The Gustavian Weekly

What is Creatine, anyway?

By Tommy Dahl Staff Writer | May 2, 2014 | Sports & Fitness

Creatine monohydrate is a powder blend that is designed to increase athletic performance, but its negative side-effects make the supplement controversial. Creative Commons

Creatine monohydrate is a powder blend that is designed to increase athletic performance, but its negative side-effects make the supplement controversial. Creative Commons

The world of bodybuilding supplements has hit an all-time high. With countless new products on the market claiming to “increase strength,” “improve definition,” and “burn fat,” it’s not uncommon to see students walking around campus with their Blender Bottle filled with neon-colored liquids.

Among the most popular of supplements on the market is creatine monohydrate, a powder blend that is designed to increase muscle stamina and, in turn, accelerate strength gains and overall athletic performance. But does it really work? The NCAA has not banned the substance, so it must be safe, right? For some, the jury is still out.

The idea behind creatine lies in its water-retaining qualities, says Junior Justin Adema, who has spent time working at a supplement store.

“Creatine shuttles water into your muscles keeping them hydrated during workouts. As a result, it increases muscle volume and aerobic capacity, enhances recovery, and can even increase brain function,” Adema said.

However, Adema noted, the effects of creatine are not all positive.

“Creatine can have some long-term negative effects on the liver, especially if it is not consumed with enough water,” Adema said.

Tim O’Brien of Twin Cities Athletic Services in Minneapolis has worked with a variety of athletes ranging from college football players to professional bodybuilders and offers expertise on both nutrition and exercise sciences.

“All creatine really does is cause your muscles to retain water, and when you stop taking it that water is lost. In general, I believe that nutrition from food is better than nutrition in supplements. I always tell my clients that they’re better off spending a little extra money on some extra eggs or something instead of creatine,” O’Brien said.

O’Brien also weighed in on the potential negative side effects associated with creatine use, referencing an incident he witnessed when he was living in Florida.

“In the 1990’s, when creatine first came on the scene, I remember the University of Central Florida was having a problem with their players fainting during practice. They thought it was their black uniforms, but it turned out that the players were taking creatine and not drinking enough water with it. They were actually fainting from dehydration,” O’Brien said.

The alleged risks associated with creatine use have not stopped athletes from taking it, according to recent Gustavus graduate Lucas Kleinschrodt.
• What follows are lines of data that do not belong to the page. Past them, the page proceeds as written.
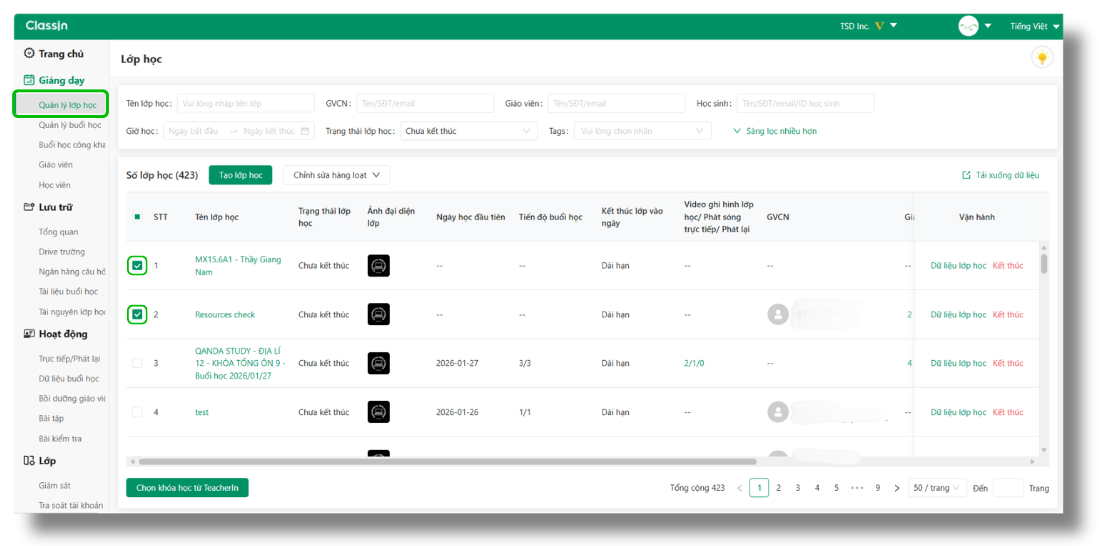Click the ClassIn logo
Screen dimensions: 1099x546
coord(47,26)
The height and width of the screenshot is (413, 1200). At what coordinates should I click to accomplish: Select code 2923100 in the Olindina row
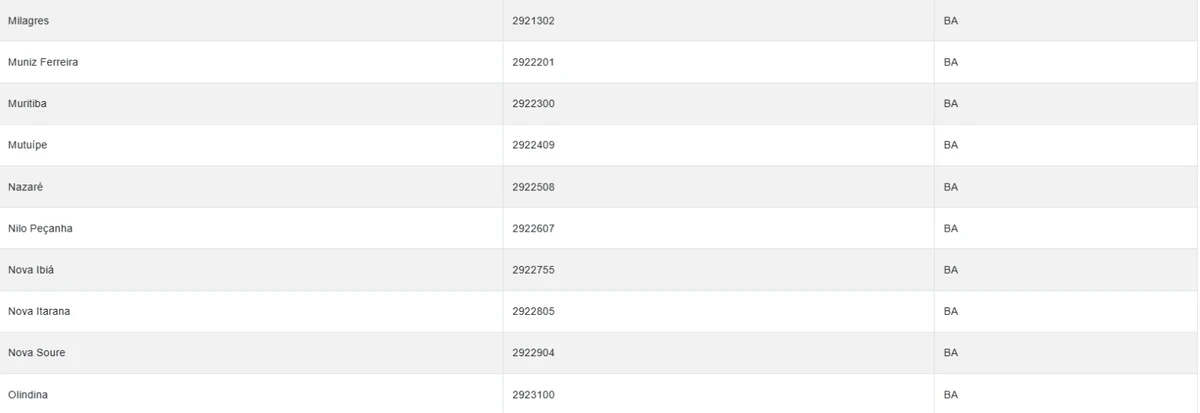pos(533,395)
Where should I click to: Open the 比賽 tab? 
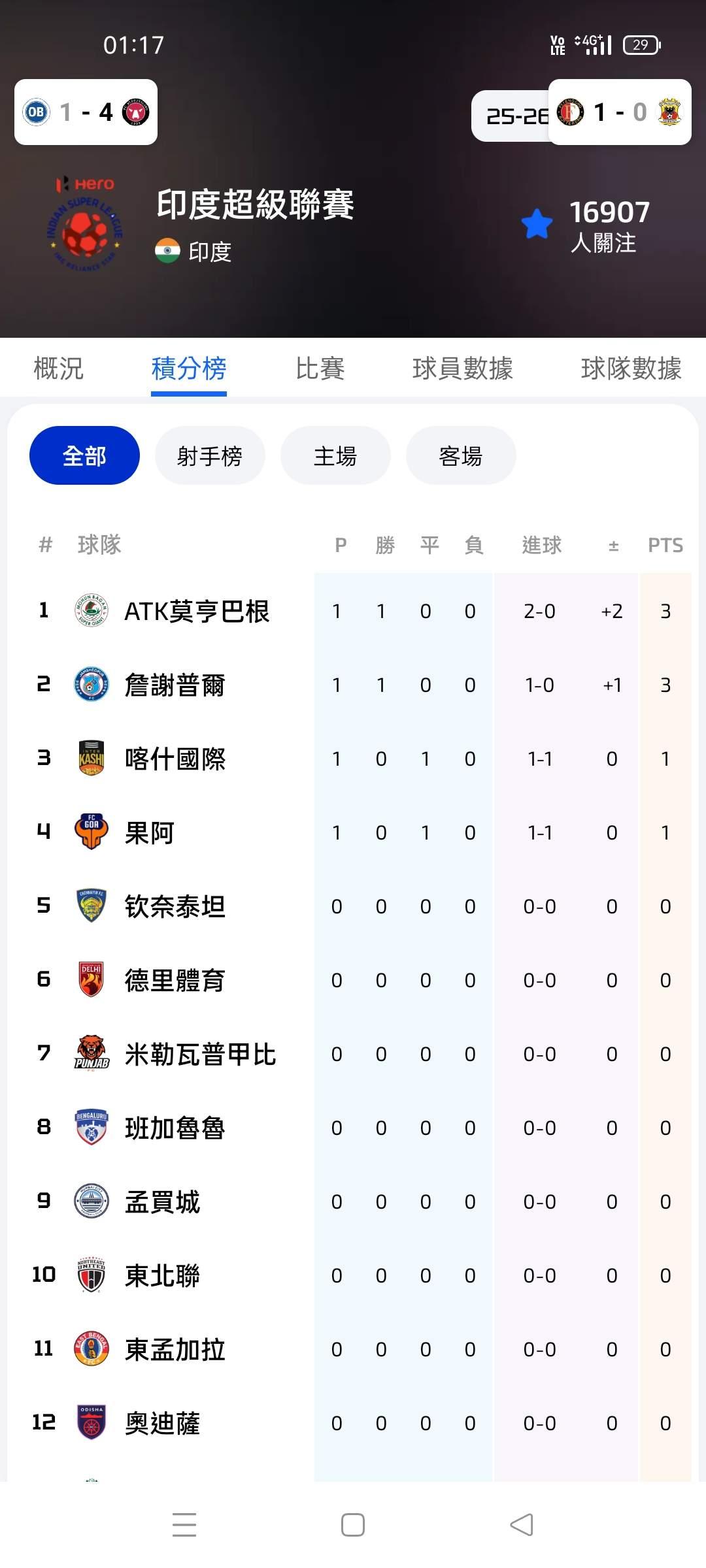(x=320, y=368)
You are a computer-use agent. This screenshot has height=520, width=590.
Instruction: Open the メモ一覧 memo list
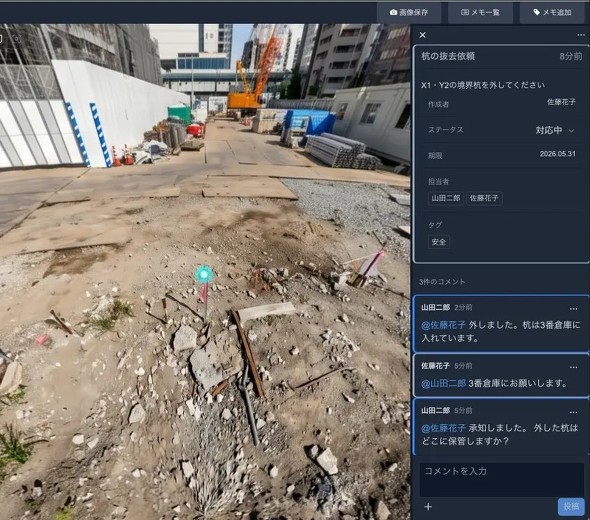tap(480, 12)
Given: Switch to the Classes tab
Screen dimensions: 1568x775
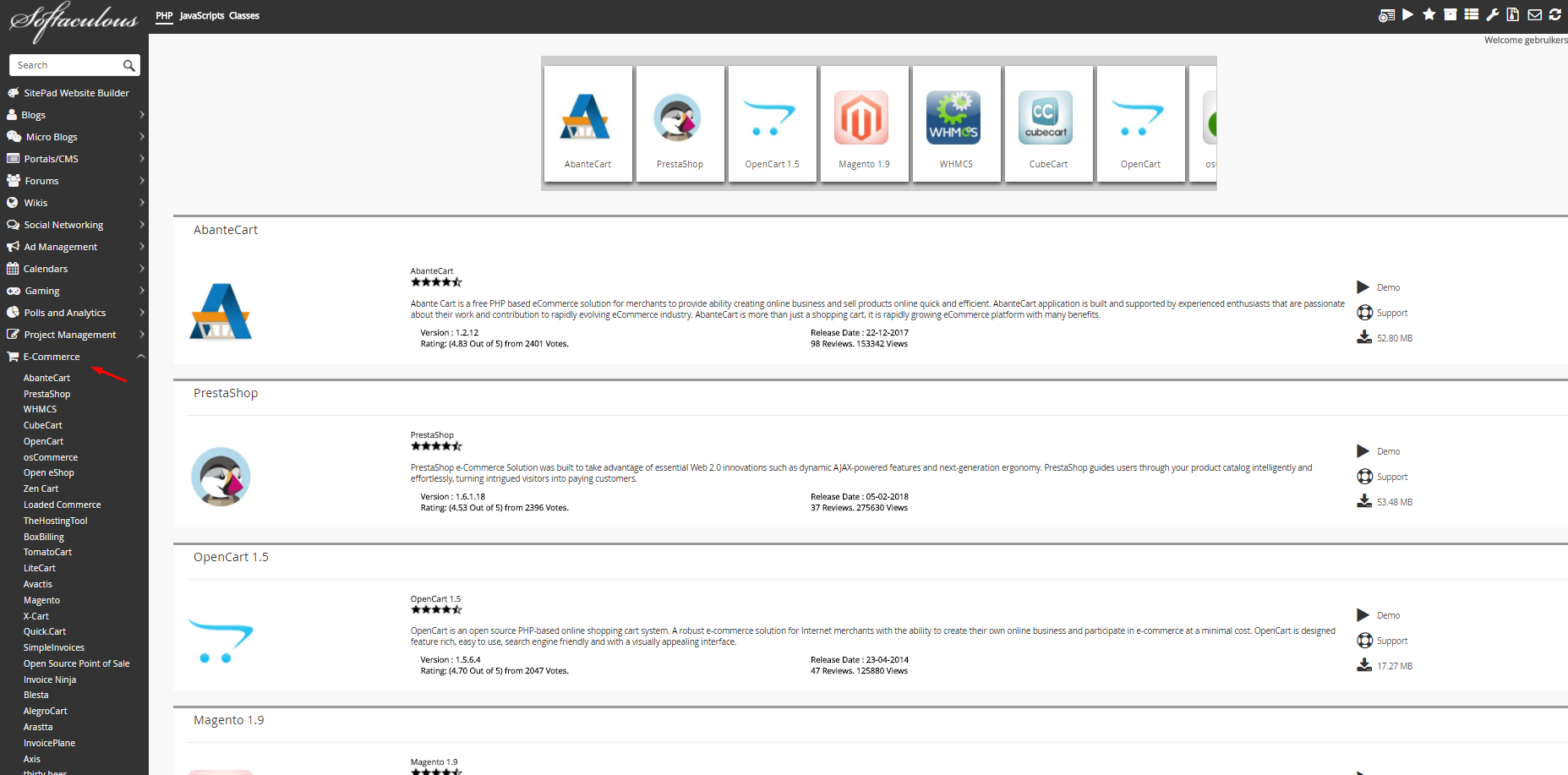Looking at the screenshot, I should click(x=244, y=16).
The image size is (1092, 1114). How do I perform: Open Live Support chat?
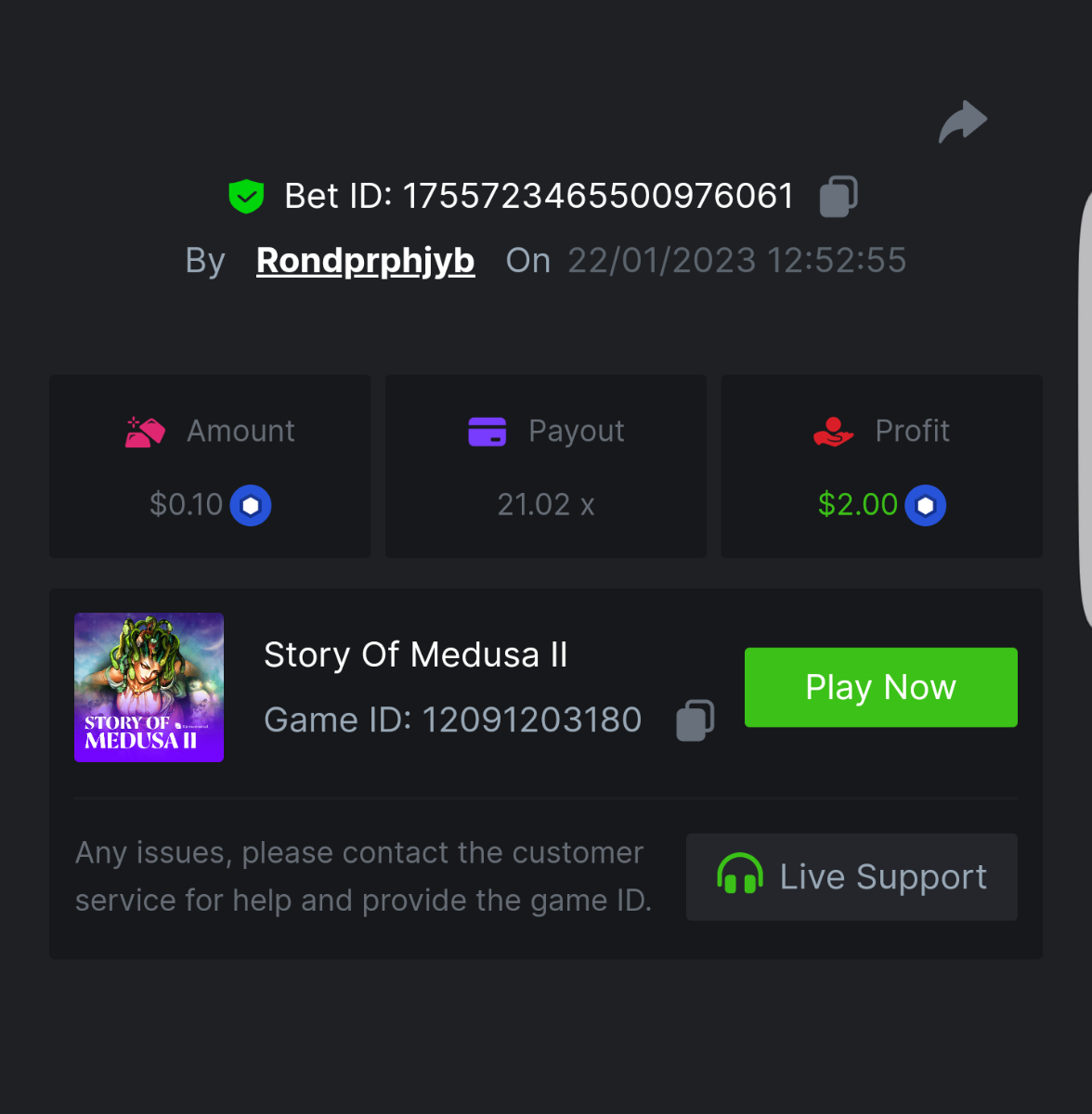(852, 877)
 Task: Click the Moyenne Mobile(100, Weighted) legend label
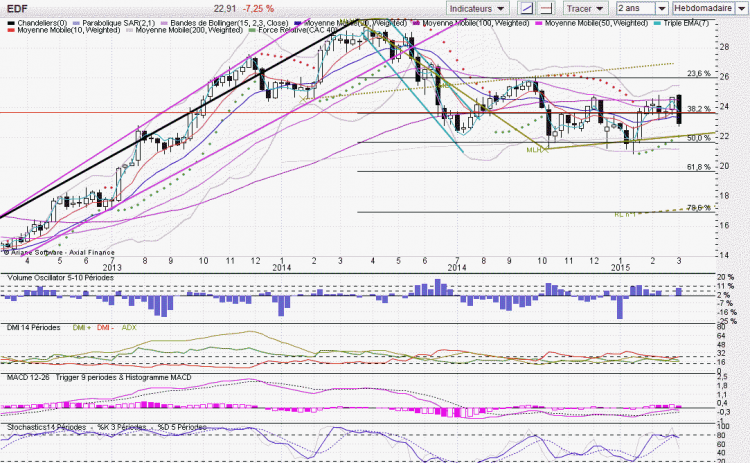(475, 23)
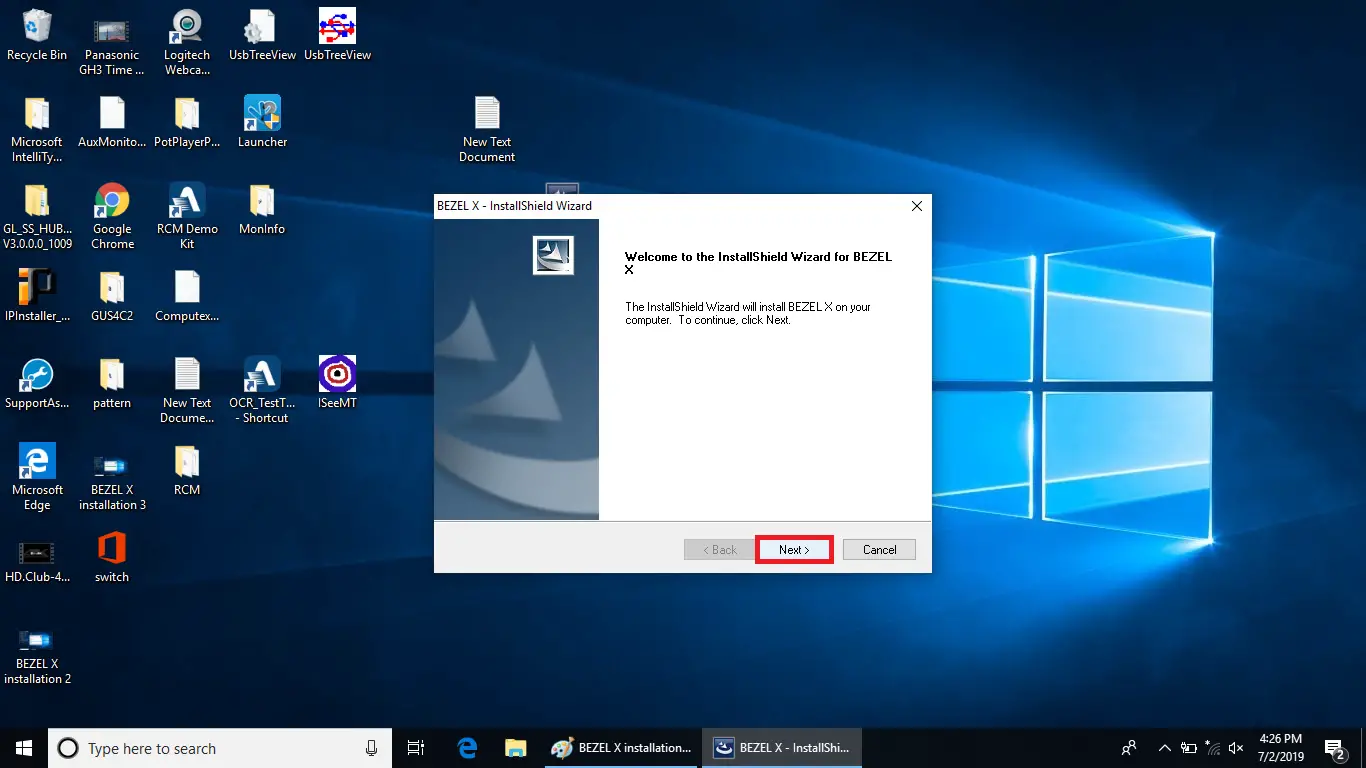Cancel the BEZEL X installation
The width and height of the screenshot is (1366, 768).
click(x=878, y=549)
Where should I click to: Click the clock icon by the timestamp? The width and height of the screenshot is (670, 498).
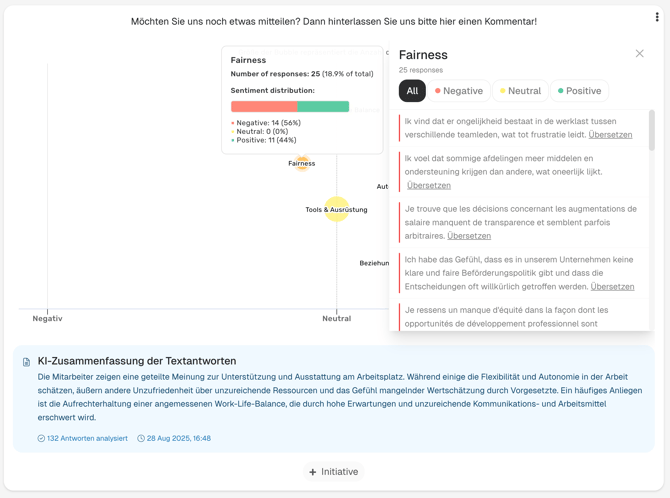[x=141, y=439]
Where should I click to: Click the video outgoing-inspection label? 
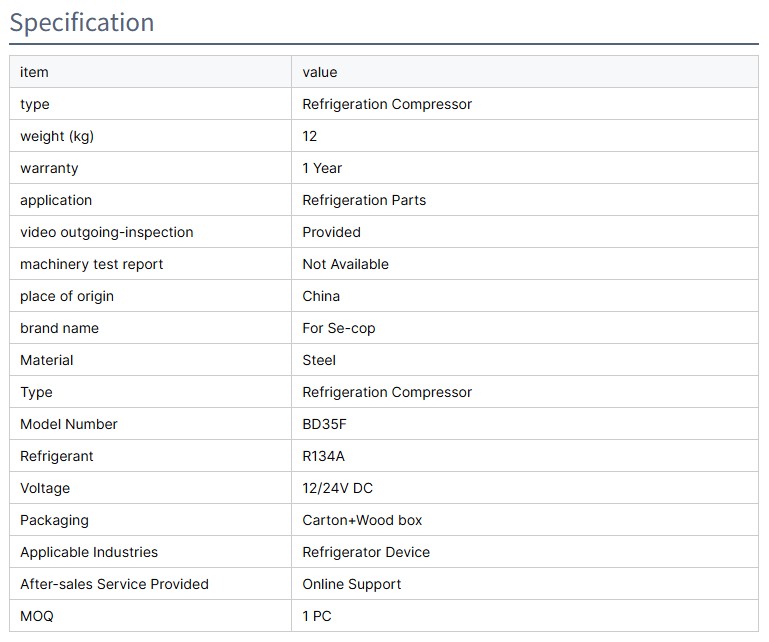click(107, 232)
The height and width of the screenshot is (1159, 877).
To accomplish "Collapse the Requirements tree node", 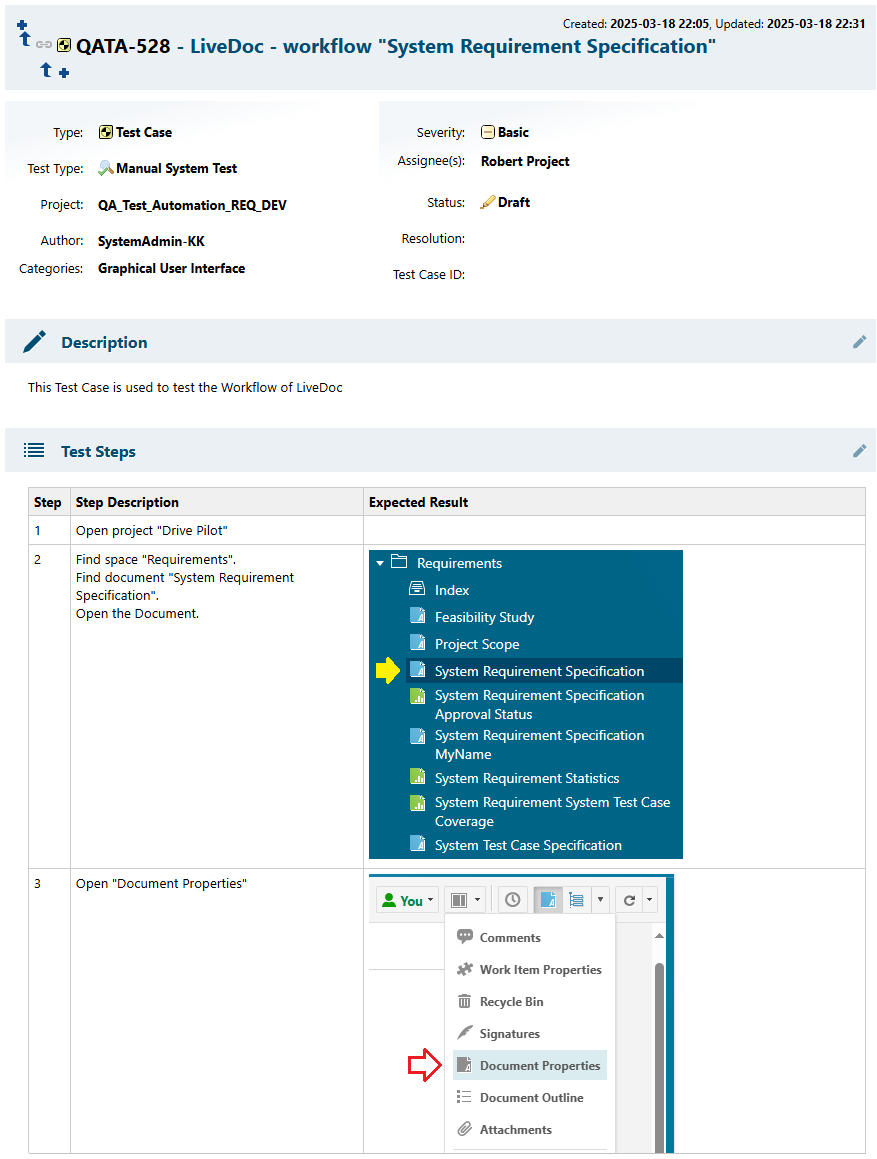I will click(x=381, y=563).

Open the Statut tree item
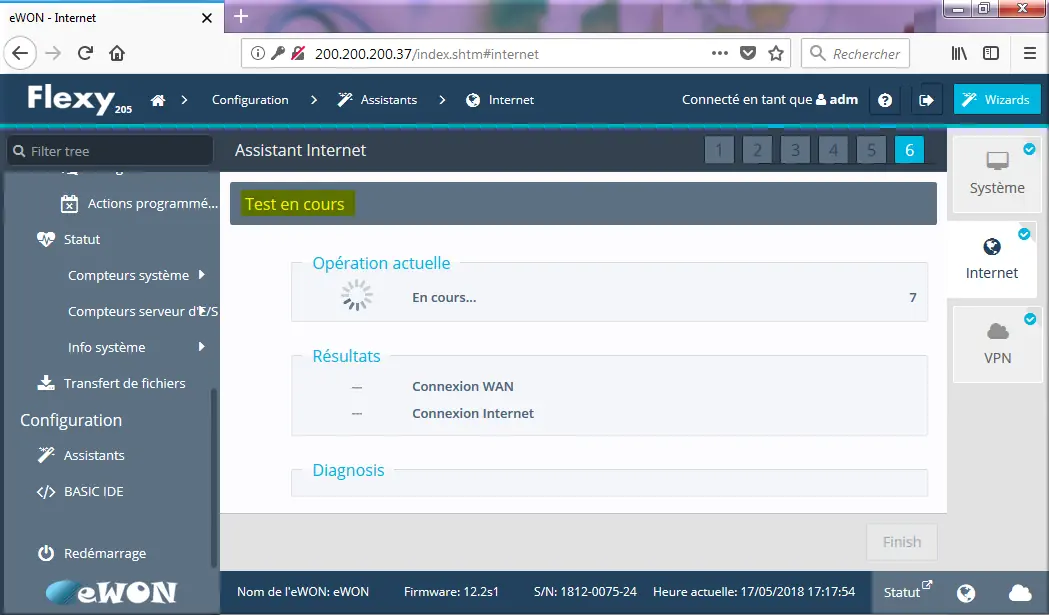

Kleinschrodt, who graduated last semester with a degree in Health Fitness, has spent time at the University of Minnesota working with Division I athletes. He also played football during his time at Gustavus.

“I have seen creatine used effectively and the benefits it can bring. I’ve used it myself, too,” Kleinschrodt said.

Kleinschrodt said that creatine is not just for athletes, but also for individuals that are into vigorous exercise.

“Anyone can use it as long as they use it safely. It’s good for athletes and also for people who are just serious about working out,” Kleinschrodt said.

Like most supplements on the market, the FDA has not said much about creatine. While notable sources such as Men’s Health magazine and other bodybuilding websites have recommended the use of the substance, the product has not been on the market long enough for conclusive findings related to its long-term effects.